Monday, October 26, 2020

Attitude of Gratitude IX

For this week's topic of gratitude I would like to talk about is family dinners. We don't have kids at home anymore, but my wife and I always sit down at the table together for our evening meal. We can discuss the events of the day and often we are joined by one or more of the kids and/or grandkids on Facetime. 

I think this gratitude was expressed best by an email from Jason Kotecki that I would like to share with you...

One good thing about the COVID-19 pandemic keeping us closer to home is that it brought back family dinner for many people. If this is one of the things that remains as part of what people refer to as a “new normal,” then I am all for it.

This painting, titled “Home Fries,” is a reminder that home is where the heart is. And the place our heart gets nourished most is around the dinner table.

In the the last hundred years or so, we’ve seen technology bring about more advancements than the rest of human history combined. We’ve come a long way, baby.

For the most part, these advancements have served us well. We’re able to produce more food, travel longer distances in less time, eradicate once-deadly diseases, and improve the length and quality of our lives. 

Unfortunately, we are so eager to reach for the new and improved that we often throw the wisdom of the ages right out the window. It’s dangerous to be too quick to discard the traditions of the past as old-fashioned and out of touch.

One such tradition that seems to be going the way of the dodo bird is the family dinner. Our busy, packed schedules have pushed this old-timey tradition to the brink of extinction. After all, with so many things going on these days, who has time to gather together all at once? With such full plates, family dinner is the first to go. The rise of fast food joints and microwave ovens make it seem an easy sacrifice.

Unfortunately, the very thing we’re sacrificing is the health, intimacy, and future of our family.

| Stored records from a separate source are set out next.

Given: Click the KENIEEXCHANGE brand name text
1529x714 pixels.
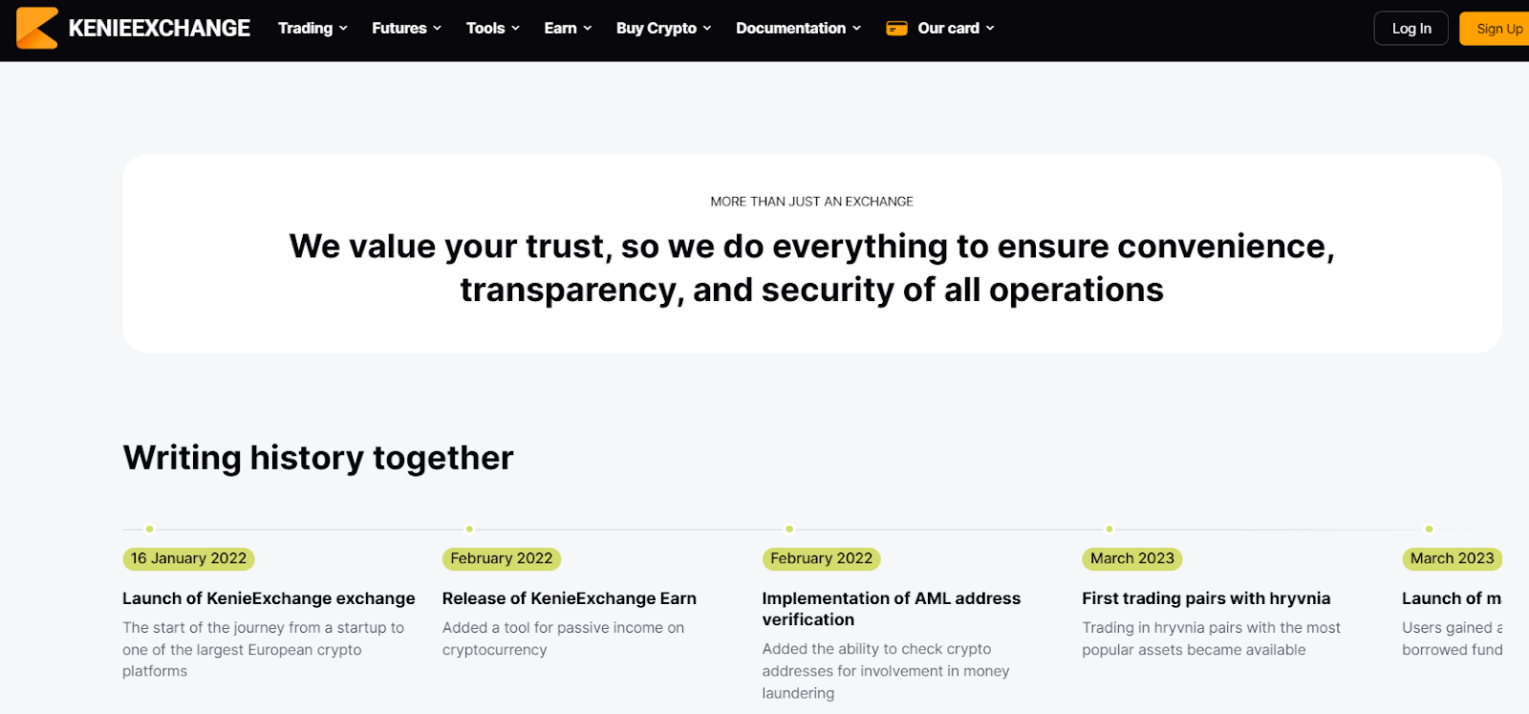Looking at the screenshot, I should point(160,29).
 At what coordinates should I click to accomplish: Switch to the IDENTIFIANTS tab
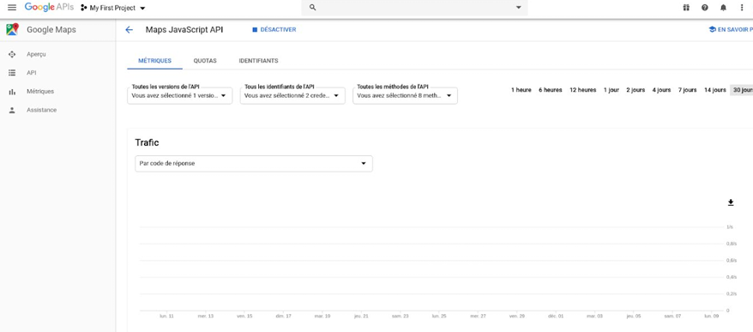point(258,61)
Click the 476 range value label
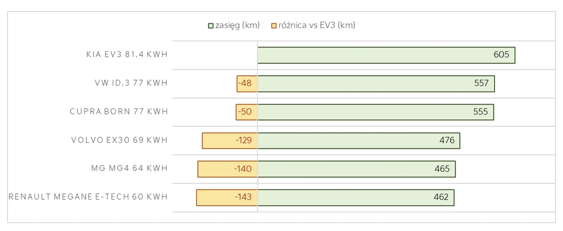Image resolution: width=563 pixels, height=231 pixels. [447, 140]
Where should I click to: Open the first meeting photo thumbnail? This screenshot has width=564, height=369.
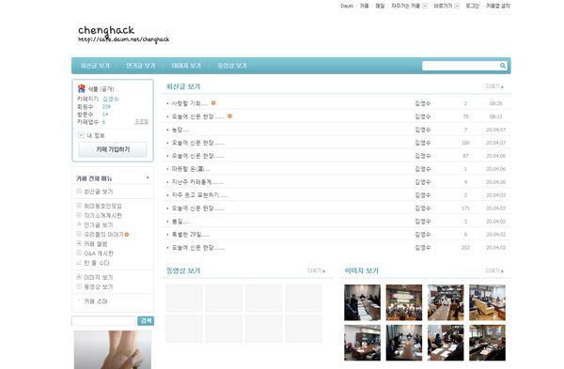pos(362,302)
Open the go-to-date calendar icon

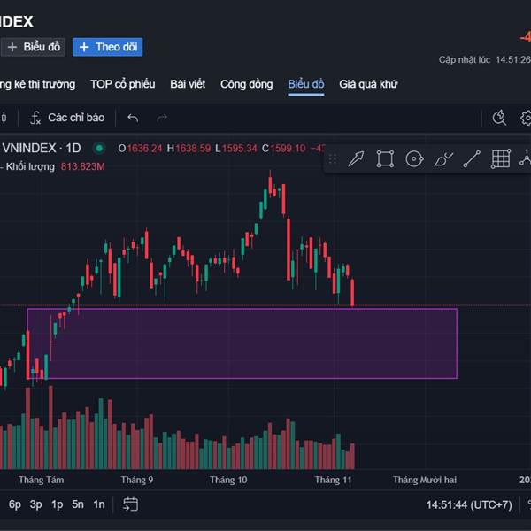tap(131, 504)
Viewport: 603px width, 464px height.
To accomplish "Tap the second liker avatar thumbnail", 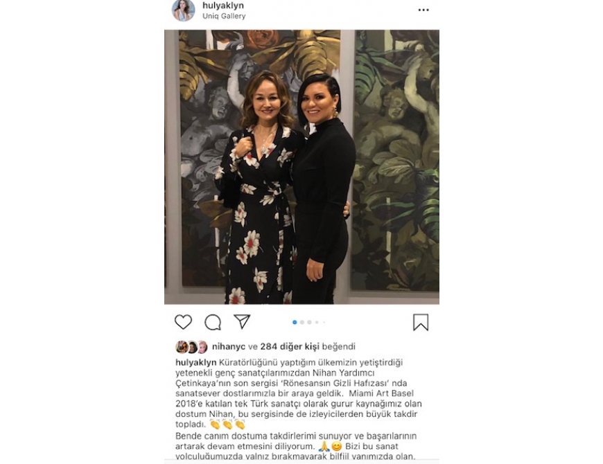I will [x=192, y=347].
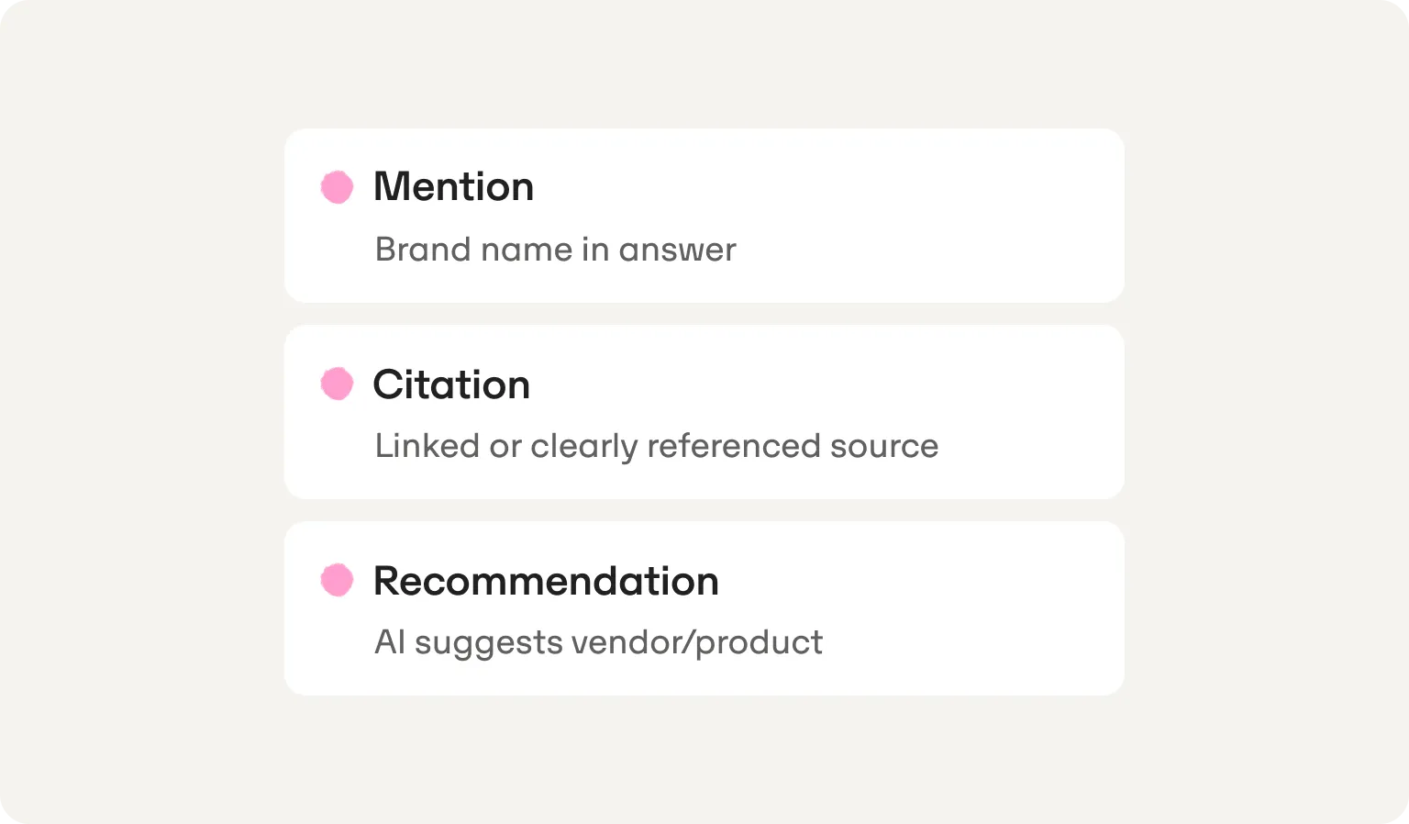Click the pink dot beside Citation

click(337, 384)
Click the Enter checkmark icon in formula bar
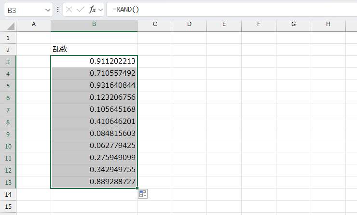 [80, 10]
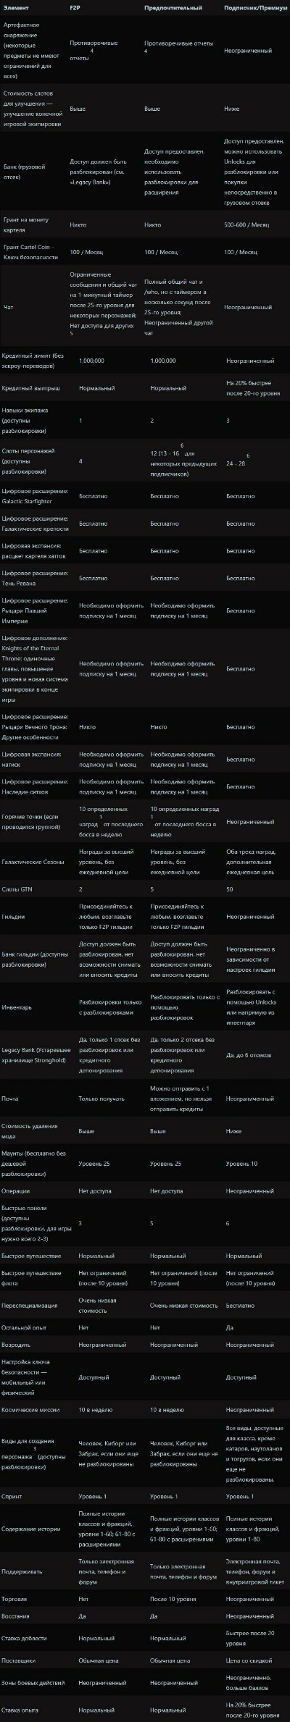Image resolution: width=290 pixels, height=1722 pixels.
Task: Click the "Спринт" row label
Action: point(12,1495)
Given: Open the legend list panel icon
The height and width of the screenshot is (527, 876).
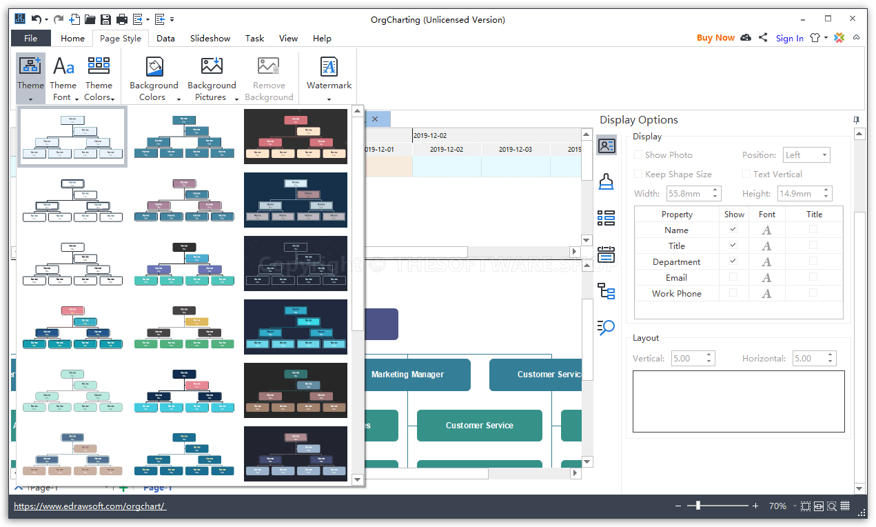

As Miriam Weinstein wrote in her book, The Surprising Power of Family Meals, “We’ve perfected the segmentation of the family. Nobody has to eat the same food, watch the same show, listen to the same song, let alone sing it. We love to imagine the French with their lush tables, or the Italians with their big families, but we prefer to gobble our take-out, our home delivery, our single-serve microwave, on the run, in front of the TV, in the food court, or in the car, while we dream of quality time, of family vacations, of someplace far away.”

If you care about your family at all, you may want to reconsider the importance of family dinners in your life. The National Center on Addiction and Substance Abuse at Columbia University did a study that divided teenagers into two groups. The first group had dinner with their family five times a week or more. The second group had dinner together with their family two times a week or less. The results were astounding.

They discovered that the kids who ate dinner more often with their families were up to 45% less likely to smoke, drink, use drugs, be suspended from school, or have sex at young ages. They are twice as likely to receive A’s in school. Kids who frequently eat dinner with their families are likelier to confide in their parents and are at a lower risk for thoughts of suicide. Other studies from a wide variety of divergent fields have found equally surprising results. Regular family dinners discourage obesity and eating disorders and make kindergartners better equipped to read (even more so than getting read to!)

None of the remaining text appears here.